EconWar



Greensboro News & Record


January 31, 1996

Will Volvo Build Plant in N.C.?

Scott Solomo, Staff Writer

Copyright © 1996, Greensboro News & Record




Economic developers eagerly await Sweden-based Volvo's decision on whether - and where - it will build a U.S. auto plant.

Before North Carolina's industry recruiters start flying the Swedish flag, they should remember one thing: Sweden-based AB Volvo hasn't even decided whether to build a North American auto assembly plant, never mind where.

Rumors have been swirling in recent weeks that Volvo is searching for a U.S. site on which to build a plant to make sport utility vehicles.

North Carolina, Georgia, South Carolina, Tennessee and Alabama have all been mentioned as possible locations for the project, if and when it's built.

The Wall Street Journal even laid out each state's odds of landing the Volvo plant. For the record, North Carolina was a 12-to-1 shot behind Georgia (5-to-1) and South Carolina (8-to-1).

But to hear Volvo officials tell it, the European automaker is nowhere near making a decision to go forward.

''The possibility of having a factory in the U.S. - or Canada for that matter - is not for the moment for us a hot issue,'' Ingmar Hesslefors, a spokesman for Volvo Car Corp. in Gothenburg, Sweden, said in a telephone interview Tuesday. ''It's not on the agenda for the management board of this corporation.''

However, the company has looked at U.S. sites, including property in North Carolina ''on a preliminary basis,'' Hesslefors said. He declined to talk about specifics.

It's clear that Volvo wants to keep its options open.

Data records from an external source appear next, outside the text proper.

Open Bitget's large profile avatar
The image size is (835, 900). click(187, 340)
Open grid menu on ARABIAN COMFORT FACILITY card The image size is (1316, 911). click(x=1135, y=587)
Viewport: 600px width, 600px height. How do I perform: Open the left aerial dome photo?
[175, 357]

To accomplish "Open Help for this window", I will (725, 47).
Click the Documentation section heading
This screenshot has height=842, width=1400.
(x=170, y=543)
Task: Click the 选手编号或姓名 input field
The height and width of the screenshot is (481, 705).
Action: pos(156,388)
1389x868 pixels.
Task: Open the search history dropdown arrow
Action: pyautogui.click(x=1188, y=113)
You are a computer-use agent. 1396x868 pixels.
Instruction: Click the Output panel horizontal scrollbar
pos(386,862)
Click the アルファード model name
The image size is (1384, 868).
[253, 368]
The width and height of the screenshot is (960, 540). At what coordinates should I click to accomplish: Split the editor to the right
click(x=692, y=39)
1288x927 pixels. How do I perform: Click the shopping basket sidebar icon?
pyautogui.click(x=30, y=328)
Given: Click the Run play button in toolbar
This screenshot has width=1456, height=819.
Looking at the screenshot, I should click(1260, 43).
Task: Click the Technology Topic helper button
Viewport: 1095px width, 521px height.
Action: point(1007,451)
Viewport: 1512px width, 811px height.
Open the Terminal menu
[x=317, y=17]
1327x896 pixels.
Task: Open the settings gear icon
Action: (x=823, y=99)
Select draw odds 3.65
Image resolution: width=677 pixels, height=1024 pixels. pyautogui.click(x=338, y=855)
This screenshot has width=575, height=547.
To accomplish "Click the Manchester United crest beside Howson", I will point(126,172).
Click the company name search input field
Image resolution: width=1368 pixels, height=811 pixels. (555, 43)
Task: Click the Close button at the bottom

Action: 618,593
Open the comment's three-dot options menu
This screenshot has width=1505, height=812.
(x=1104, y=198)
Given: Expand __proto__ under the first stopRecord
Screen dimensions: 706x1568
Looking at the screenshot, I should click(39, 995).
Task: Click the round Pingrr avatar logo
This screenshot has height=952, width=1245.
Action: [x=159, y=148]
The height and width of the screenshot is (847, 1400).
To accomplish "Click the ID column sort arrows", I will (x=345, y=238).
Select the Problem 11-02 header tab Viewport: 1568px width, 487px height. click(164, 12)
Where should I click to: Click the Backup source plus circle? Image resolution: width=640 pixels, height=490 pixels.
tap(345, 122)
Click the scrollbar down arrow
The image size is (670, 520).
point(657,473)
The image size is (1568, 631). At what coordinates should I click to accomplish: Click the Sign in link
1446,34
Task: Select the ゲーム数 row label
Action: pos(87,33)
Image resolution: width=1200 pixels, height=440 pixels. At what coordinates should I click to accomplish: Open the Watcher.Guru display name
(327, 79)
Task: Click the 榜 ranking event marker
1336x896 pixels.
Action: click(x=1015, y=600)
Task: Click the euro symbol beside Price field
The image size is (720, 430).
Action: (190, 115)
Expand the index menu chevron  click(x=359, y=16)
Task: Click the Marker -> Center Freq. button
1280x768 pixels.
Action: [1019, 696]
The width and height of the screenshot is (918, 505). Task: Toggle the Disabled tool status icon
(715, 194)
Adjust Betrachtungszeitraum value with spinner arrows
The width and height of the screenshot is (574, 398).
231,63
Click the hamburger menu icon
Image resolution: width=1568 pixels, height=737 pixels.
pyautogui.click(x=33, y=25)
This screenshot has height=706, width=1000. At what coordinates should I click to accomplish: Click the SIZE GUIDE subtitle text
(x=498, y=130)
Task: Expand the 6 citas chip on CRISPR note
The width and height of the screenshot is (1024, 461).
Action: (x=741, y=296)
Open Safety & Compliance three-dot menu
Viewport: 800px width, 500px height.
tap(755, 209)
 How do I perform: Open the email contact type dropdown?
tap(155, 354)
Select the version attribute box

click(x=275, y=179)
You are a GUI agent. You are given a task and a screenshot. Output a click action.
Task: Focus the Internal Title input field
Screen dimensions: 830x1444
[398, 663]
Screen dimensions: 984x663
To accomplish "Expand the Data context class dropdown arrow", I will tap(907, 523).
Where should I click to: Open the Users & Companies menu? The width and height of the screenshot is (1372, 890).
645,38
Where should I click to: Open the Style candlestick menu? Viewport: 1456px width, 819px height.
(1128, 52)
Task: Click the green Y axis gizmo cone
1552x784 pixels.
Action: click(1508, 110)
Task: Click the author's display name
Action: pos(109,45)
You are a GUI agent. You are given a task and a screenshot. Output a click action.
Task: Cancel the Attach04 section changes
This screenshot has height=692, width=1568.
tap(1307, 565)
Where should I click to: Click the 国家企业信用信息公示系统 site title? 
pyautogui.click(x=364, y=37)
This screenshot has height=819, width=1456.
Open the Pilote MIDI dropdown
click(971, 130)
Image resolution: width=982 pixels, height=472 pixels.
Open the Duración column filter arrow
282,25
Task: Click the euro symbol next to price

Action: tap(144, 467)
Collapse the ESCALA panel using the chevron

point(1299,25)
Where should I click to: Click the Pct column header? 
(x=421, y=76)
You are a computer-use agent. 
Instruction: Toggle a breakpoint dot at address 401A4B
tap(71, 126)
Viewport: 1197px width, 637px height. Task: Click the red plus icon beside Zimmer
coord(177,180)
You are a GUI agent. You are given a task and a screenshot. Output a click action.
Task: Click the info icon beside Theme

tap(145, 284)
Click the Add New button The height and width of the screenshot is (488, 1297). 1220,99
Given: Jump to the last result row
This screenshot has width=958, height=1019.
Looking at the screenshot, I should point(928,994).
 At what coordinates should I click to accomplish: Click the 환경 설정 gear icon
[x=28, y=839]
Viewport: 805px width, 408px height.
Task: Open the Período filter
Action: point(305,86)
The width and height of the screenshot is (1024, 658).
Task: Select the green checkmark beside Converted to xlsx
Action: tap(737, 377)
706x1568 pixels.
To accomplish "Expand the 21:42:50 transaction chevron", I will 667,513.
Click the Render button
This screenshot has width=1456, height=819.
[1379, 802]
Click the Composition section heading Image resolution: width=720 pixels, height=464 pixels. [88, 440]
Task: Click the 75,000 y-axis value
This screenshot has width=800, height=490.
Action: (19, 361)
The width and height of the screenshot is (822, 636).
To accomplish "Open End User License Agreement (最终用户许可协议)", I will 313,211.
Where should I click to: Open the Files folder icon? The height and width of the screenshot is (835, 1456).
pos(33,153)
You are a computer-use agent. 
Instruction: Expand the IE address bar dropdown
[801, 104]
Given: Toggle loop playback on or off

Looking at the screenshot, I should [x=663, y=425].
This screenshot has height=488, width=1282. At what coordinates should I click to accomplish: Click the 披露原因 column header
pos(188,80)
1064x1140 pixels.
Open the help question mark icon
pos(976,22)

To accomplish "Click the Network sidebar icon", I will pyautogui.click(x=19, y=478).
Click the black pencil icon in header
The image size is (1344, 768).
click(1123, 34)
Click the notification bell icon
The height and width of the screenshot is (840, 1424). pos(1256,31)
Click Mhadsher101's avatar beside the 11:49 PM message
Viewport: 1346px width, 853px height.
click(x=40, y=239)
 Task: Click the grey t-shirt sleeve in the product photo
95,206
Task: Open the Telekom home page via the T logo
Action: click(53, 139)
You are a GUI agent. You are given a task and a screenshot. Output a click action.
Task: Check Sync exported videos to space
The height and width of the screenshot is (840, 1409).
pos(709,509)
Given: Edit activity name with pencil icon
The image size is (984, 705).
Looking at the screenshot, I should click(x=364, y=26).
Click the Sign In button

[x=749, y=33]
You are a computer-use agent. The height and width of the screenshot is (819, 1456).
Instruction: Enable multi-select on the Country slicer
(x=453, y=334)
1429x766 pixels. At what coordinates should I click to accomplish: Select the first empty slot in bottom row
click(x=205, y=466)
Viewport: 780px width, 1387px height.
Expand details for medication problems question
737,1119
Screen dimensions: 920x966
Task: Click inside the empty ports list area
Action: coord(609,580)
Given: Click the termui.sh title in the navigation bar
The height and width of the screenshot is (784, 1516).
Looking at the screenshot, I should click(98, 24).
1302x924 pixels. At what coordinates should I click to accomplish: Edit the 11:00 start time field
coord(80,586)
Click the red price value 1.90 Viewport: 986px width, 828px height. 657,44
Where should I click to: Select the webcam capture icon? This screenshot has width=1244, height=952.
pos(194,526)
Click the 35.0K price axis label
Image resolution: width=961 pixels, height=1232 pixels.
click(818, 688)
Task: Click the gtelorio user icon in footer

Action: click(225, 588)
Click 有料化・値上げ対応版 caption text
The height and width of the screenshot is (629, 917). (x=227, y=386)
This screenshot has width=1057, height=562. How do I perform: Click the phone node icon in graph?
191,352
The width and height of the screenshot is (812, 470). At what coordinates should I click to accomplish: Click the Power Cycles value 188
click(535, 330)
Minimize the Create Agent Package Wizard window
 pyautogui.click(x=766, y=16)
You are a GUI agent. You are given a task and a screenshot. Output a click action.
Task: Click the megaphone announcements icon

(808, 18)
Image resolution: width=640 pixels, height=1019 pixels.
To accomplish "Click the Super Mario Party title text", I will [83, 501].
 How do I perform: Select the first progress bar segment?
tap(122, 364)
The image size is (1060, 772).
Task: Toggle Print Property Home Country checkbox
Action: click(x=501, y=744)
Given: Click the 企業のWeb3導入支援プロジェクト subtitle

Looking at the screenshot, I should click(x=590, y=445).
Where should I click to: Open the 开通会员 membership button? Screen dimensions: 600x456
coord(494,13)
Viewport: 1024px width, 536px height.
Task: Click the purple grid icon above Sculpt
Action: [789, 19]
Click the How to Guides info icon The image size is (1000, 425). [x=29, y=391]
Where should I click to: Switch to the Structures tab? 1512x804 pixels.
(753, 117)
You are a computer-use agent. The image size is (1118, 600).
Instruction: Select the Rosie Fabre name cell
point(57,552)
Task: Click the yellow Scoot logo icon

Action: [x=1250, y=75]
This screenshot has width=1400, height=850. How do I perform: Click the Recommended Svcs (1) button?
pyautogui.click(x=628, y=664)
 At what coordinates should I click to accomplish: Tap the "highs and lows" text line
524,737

''We have said we are looking into the question to see if it's a good idea to have a manufacturing plant in the United States,'' said Mats Edenborg, a spokesman for parent company AB Volvo. ''So far, we have not come to the conclusion that it's the right thing to do.''

Even the mere rumor of a major European automaker looking at sites for U.S. expansion has a familiar ring for North Carolina.

In 1993, the object of the state's recruiting affections was Mercedes-Benz, which eventually passed up 1,100 acres of land in Mebane to build a $ 511 million plant in Alabama.

Because it was high on Mercedes' list, many economic developers have speculated the land is a logical candidate for Volvo. Volvo GM Heavy Truck, in which AB Volvo owns a majority interest, has its headquarters in nearby Greensboro, a fact developers say could strengthen Mebane's chances.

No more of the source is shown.